Misure a confronto/Il governo del sociale con i criteri delle aziende
La prima reazione delle popolazioni colpite da guerre civili o dittature è, ove possibile, fuggire in altri Paesi più sicuri e con un tasso di democrazia accettabile provocando massicce migrazioni che inesorabilmente diventano il business dei mercanti di esseri umani e delle più feroci organizzazioni criminali. Risultato, troppi morti nei “viaggi della speranza”, spoliazione di capitale umano nei Paesi d’origine che quindi riprodurranno anche per le generazioni future miseria, ignoranza e povertà, oltre ad enormi problemi di integrazione ed economici per i Paesi di approdo.
Ora è evidente che, soprattutto in una situazione di precarietà come
quella attuale, compromessa dalla pandemia, anche un 2% di popolazione
in più crea problemi viste le scarse risorse e l’elevata disoccupazione.
Ben che vada i nuovi venuti finiscono facilmente nelle grinfie delle
associazioni criminali. Se invece l’Europa, ma anche gli Stati Uniti e
il Giappone applicando i criteri “Esg politici” decidessero di non
vendere più armamenti e rifornimenti a questi governi, sanzionando i
patrimoni personali di questi dittatori e facendo lo stesso con i paesi
antidemocratici che vivono e fanno business con queste dittature (si
veda l’emblematico caso della Somalia), le cose migliorerebbero molto e
forse quelle popolazioni, magari con l’aiuto delle Nazioni Unite,
resterebbero nei loro luoghi d’origine (si veda il caso della Siria).
E qui arriviamo al problema della disoccupazione indotta anche da una
eccessiva globalizzazione e delocalizzazione che mina la coesione
sociale e genera una enorme spesa assistenziale; e guarda caso i Paesi
con i quali si fanno più affari, attratti dall’illusorio vantaggio
economico (un profitto non Esg) sono quelli che generano migrazioni o
che, impedendole, rendono privi di diritti civili e sociali molte donne,
uomini e spesso anche bambini. Dove si trovano i prodotti tessili e di
abbigliamento al prezzo più basso? In Vietnam, Bangladesh, Birmania,
Thailandia, Etiopia, Cina e paesi dell’Est dove, come è noto, la
democrazia non è di casa.
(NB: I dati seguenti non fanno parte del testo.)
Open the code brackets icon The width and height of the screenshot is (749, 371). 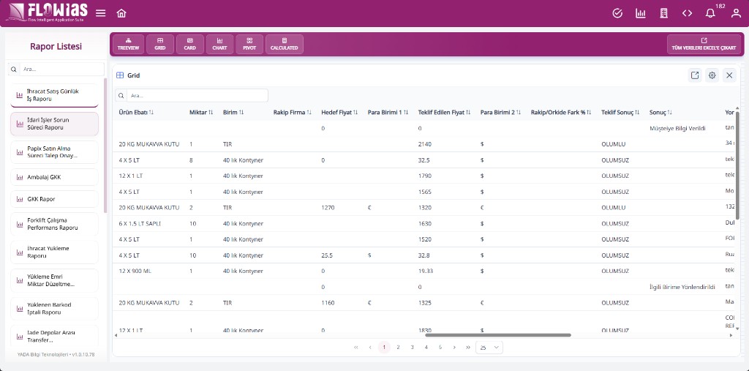click(687, 13)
Tutti Paesi che producono a basso costo anche
grazie al fatto che non investono un solo euro nella preservazione
dell’ambiente ignorando completamente la tutela dei lavoratori.
Risultato: risparmieremo sugli acquisti, spendendo assai meno di quanto
si dovrebbe per manufatti prodotti in casa, e poi? Poi spendiamo pesanti
punti di Pil per la spesa assistenziale (114 miliardi nel 2019),
creando nei nostri settori di punta alti livelli di crisi e
disoccupazione. Non sarebbe meglio produrre da noi, agevolando le
operazioni di rientro di queste produzioni con vantaggi in termini di
occupazione e diminuzione della spesa per sussidi?
Tanto per capirci, tutti gli strumenti per la salute (prova pressione, febbre, saturimetri eccetera) ormai sono prodotti in Cina: ma è razionale tutto ciò? Inoltre, senza i nostri soldi i governi che hanno messo al bando il concetto di democrazia non avrebbero le risorse per pagare le “caste” che li sostengono e per fornire armi ai paesi che controllano, liberando così anche quelle popolazioni dal giogo delle dittature.
Applicando i criteri Esg a tutti i livelli della convivenza sociale e
dell’economia, otterremmo risultati di gran lunga superiori rispetto
alle sanzioni economiche, che ora comminiamo non sempre a proposito,
talvolta calpestando stoltamente la ragion politica.